Agreement that climate change is happening and caused by human activity increasingly has become a partisan issue in the United States, along with support for wind and solar energy. Brian Kennedy, a senior researcher at the Pew Research Center, discusses similar findings from a recent survey of public opinion on climate issues—and patches of common ground—on this week’s episode of Resources Radio. “Broadly, what you see … is a shared concern about economic factors [related to climate and energy policies] among Republicans and Democrats, but differences in opinions in terms of how to use energy policy to keep prices low and improve job growth,” says Kennedy.

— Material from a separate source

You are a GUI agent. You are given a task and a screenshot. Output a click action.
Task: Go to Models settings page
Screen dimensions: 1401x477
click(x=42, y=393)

Areas of the American West with High Wildfire Risk Have Fast-Growing Job Markets
Wildfires are becoming increasingly frequent and intense in the United States, particularly in the West. Yet regions of the West that are the most prone to wildfire also are seeing disproportionately high job growth. In a recent report, RFF scholars Emily Joiner, Margaret Walls, and Matthew Wibbenmeyer discuss this trend, the six vulnerable regions with especially high rates of job growth, and the kinds of jobs that are most affected by wildfire risk. “Hazard mitigation and resilience planning isn’t something that can just apply to residential communities, but is also something that business and industry needs to be concerned about, too,” says Joiner in an interview with the Mountain News West Bureau. “It is up to policymakers to ensure that economic development and resilience policies are aligned so that new growth occurs in the safest locations,” says Walls in the press release for the report.

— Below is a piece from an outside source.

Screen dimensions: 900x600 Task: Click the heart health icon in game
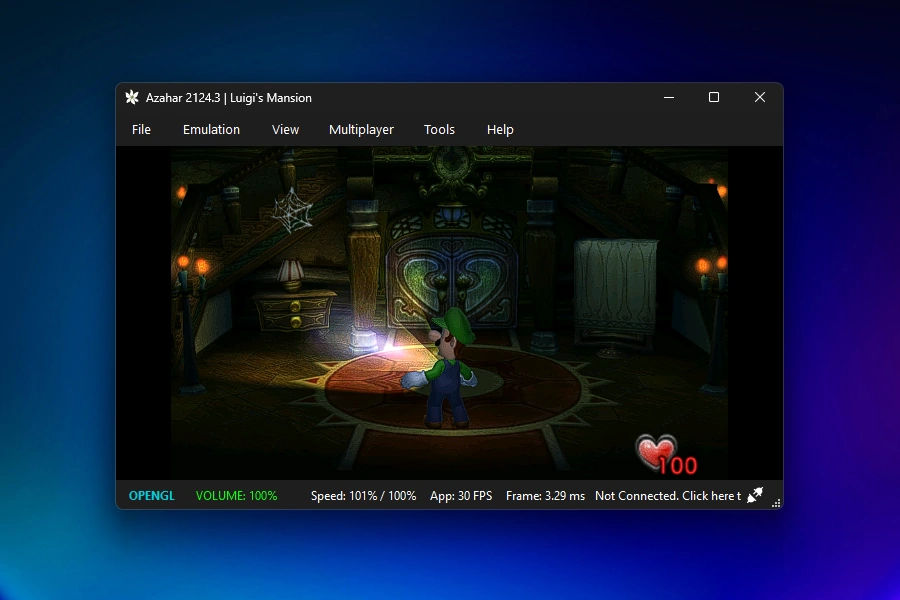click(x=656, y=452)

Examining Energy Storage on the US Electric Grid
Energy storage that is connected to the electric grid is becoming increasingly important as more electricity gets generated from renewable sources that provide variable amounts of energy throughout a day. When the supply of electricity from these sources exceeds demand, that surplus electricity can be stored and then provided to the grid later on. In a recent report, RFF scholars Molly Robertson and Karen Palmer and coauthor Omid Mirzapour provide an overview of factors that affect and potentially support the development of energy storage in the United States. “Economics, public policies, and market rules each play a role in making certain regions hospitable to storage investment,” the authors say. “Policies and market rules may over- or under-incentivize investment in energy storage and affect the fundamental economics of the technology.”

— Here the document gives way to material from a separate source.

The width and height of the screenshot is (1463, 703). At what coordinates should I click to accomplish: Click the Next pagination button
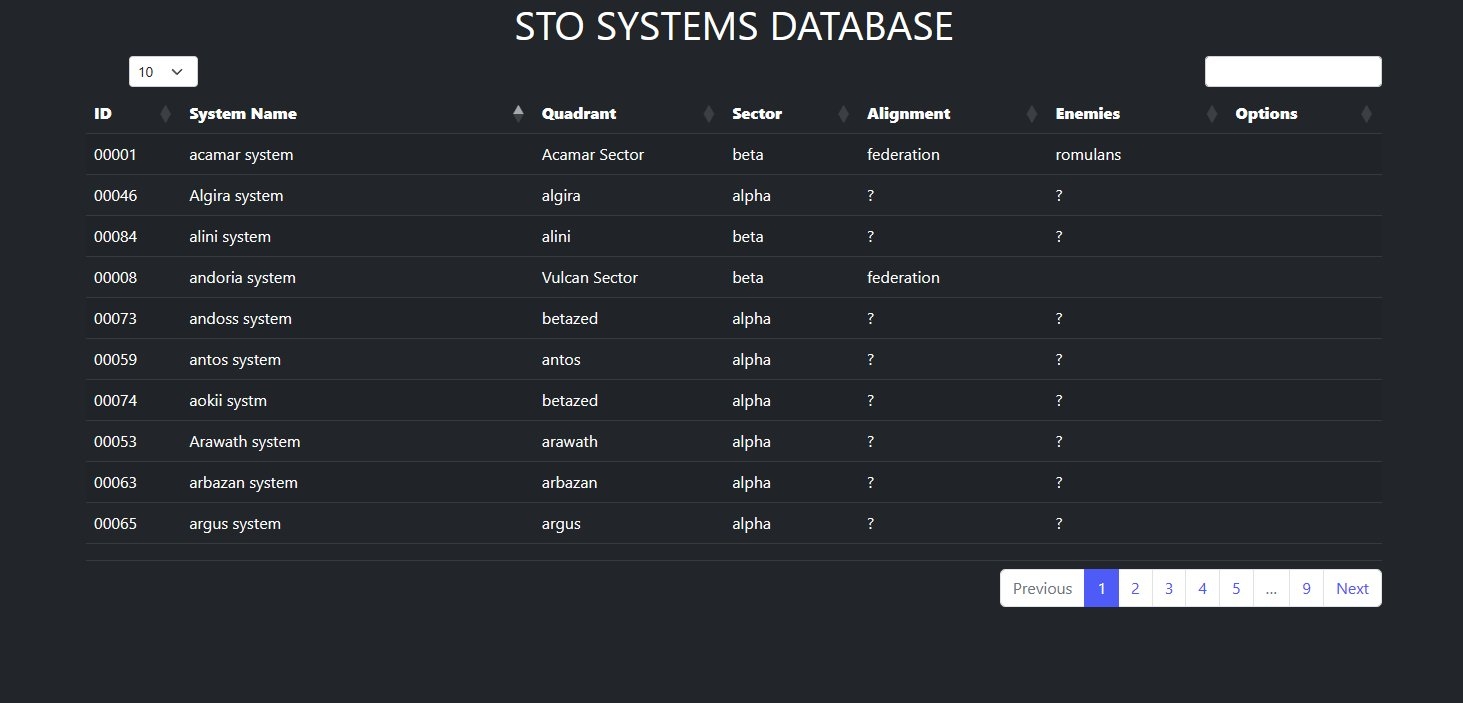click(x=1351, y=588)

A Potential Cap-and-Trade System for Multiple Pollutants
In recent years, researchers have found that the total damages to human health from cumulative pollutants in a given area can be greater than the sum of individual damages from those pollutants. In a new working paper, RFF Gilbert F. White Fellow Justin Kakeu devises a policy option that would enable the regulation of multiple pollutants within a single, market-based framework—a cap-and-trade system, which historically has been used to reduce emissions of a single pollutant instead of multiple pollutants. “Traditional single-pollutant markets often overlook [interactions between pollutants], leading to inefficiencies and unintended consequences,” says Kakeu. “The multipollutant framework addresses this issue by designing permits that account for the combined effects of pollutants, ensuring that policies are both effective and equitable.”